Unless a society is truly unified on a philosophical level, which has rarely happened in the historical record and is highly unlikely in contemporary times, it is a cauldron of conflicting ideas and motivations. There is no contradiction in saying that certain cultures are dominated by blatantly exclusive philosophies because there might be large but separate groups of people who vocally cling to one or the other. In a sense, a society can be collectivist and individualistic, complementarian and egalitarian, or relativistic and objectivist. This is not because these ideas can both simultaneously true, but because different aspects of a culture can represent distinct ideologies.
It is for this reason that so many dimensions of Western culture, to give an example of a particularly prominent society, remain inconsistent with each other despite contemporary social shifts. Each pair of ideological opposites can be easily found in America and elsewhere in the Western world if one simply looks for them without having a mistaken understanding of what the ideas mean and do not mean. On one level, this should hardly be surprising: people generally do not share the same worldviews beyond a handful of broad beliefs. However, the true nuance of a culture's "worldview" seems to be largely ignored or unnoticed.

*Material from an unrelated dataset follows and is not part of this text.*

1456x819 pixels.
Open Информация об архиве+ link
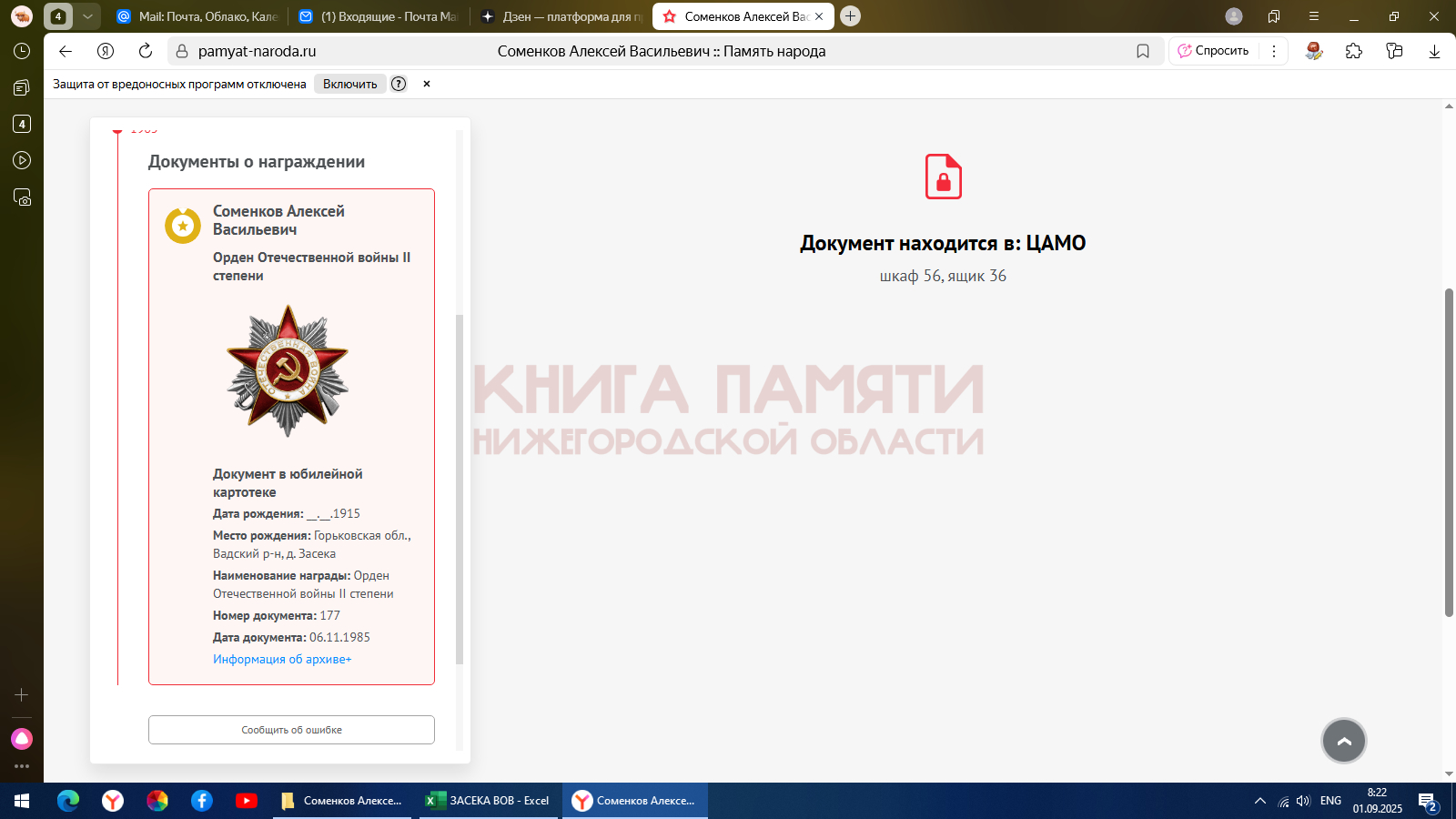click(282, 659)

Every community that is not completely uniform in the worldviews of its members is a storm of competing ideas, only some of which are truly backed by reason to begin with. It is thus misleading to ever describe a broad society like the West as distinctly disfavoring certain ideologies that may initially seem incompatible with its superficial norms. A culture can be accurately described in many different ways even when those descriptions might seem to clash at first. Indeed, even if those ideas do clash, inconsistency is common enough that it is frequently found in most communities!

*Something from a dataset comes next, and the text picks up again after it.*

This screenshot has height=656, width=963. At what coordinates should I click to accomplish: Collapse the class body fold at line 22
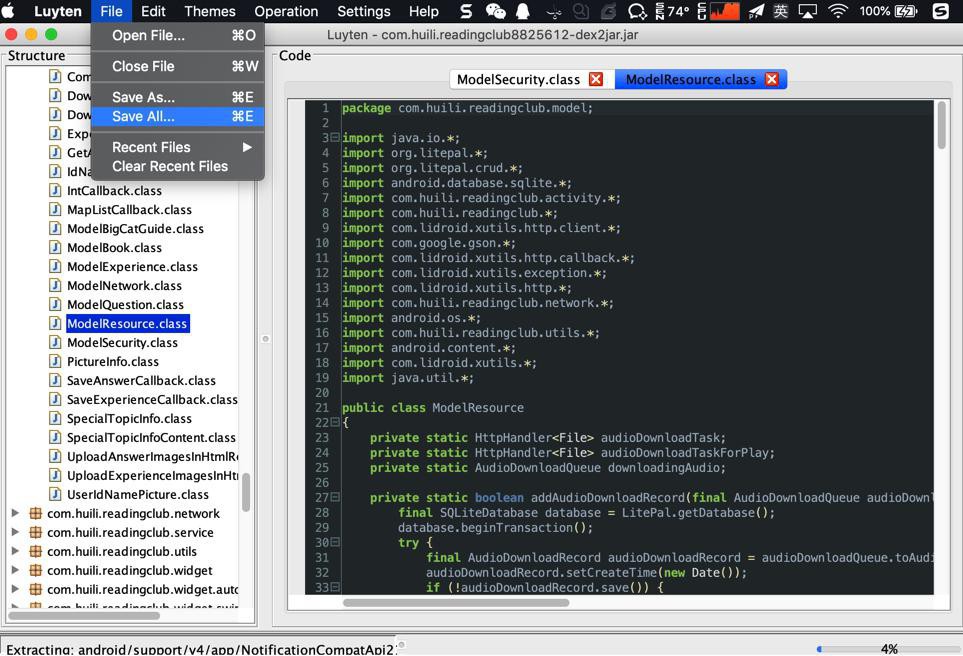tap(335, 423)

Rationalistic sociology acknowledges the nuance of culture and the disparities between one deep part of the culture and another, between perceptions of culture and the culture itself, and between culturally popular ideas and truth. Without rationalism, the full nature of societal complexities will elude the people impacted by the very nuances they remain ignorant of. They will unknowingly keep themselves in a state of ideological vulnerability to what would otherwise be recognized as the fallacies and largely unspoken truths of the communities around them. They will perhaps even contribute to the idiotic inconsistencies of their society thanks to inconsistencies of their own they have failed to identify.

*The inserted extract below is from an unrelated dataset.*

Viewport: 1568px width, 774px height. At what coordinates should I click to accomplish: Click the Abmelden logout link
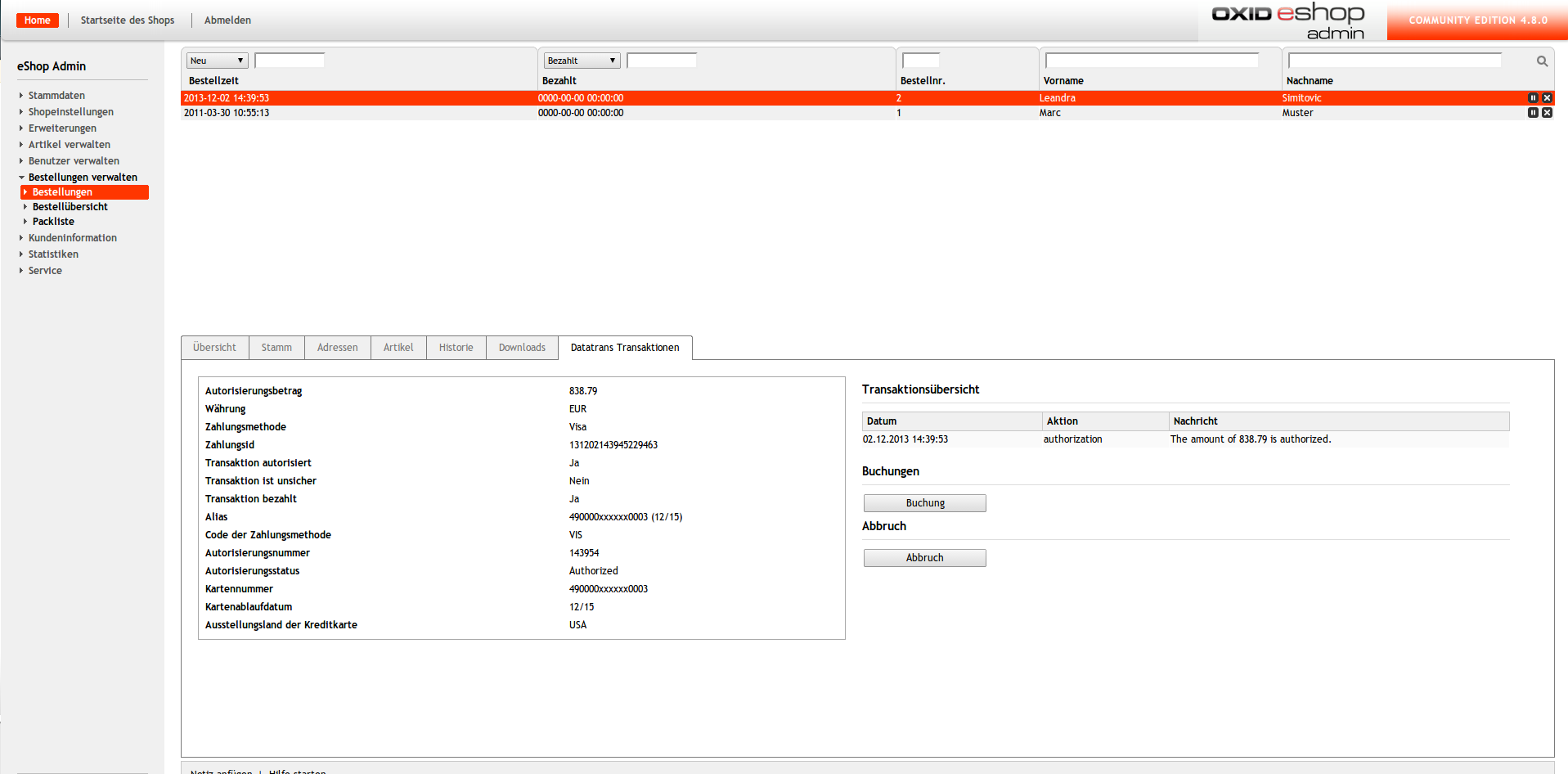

Anyone who wants to affect a culture has a far better chance of succeeding merely by understanding the complexity of culture and the often contradictory beliefs and actions of various individuals that partake of their culture. There is not always one specific set of consistent or true ideas that marks a given society, just as there is not always and is not often a set of consistent truths that individuals look to for something other than personal gain. Since humans can be complex in ways that show their individual capacity for irrationality and societies provide more opportunities for open irrationality, it should not surprise a rational person to realize just how deeply the societies they live in can be diseased by stupidity.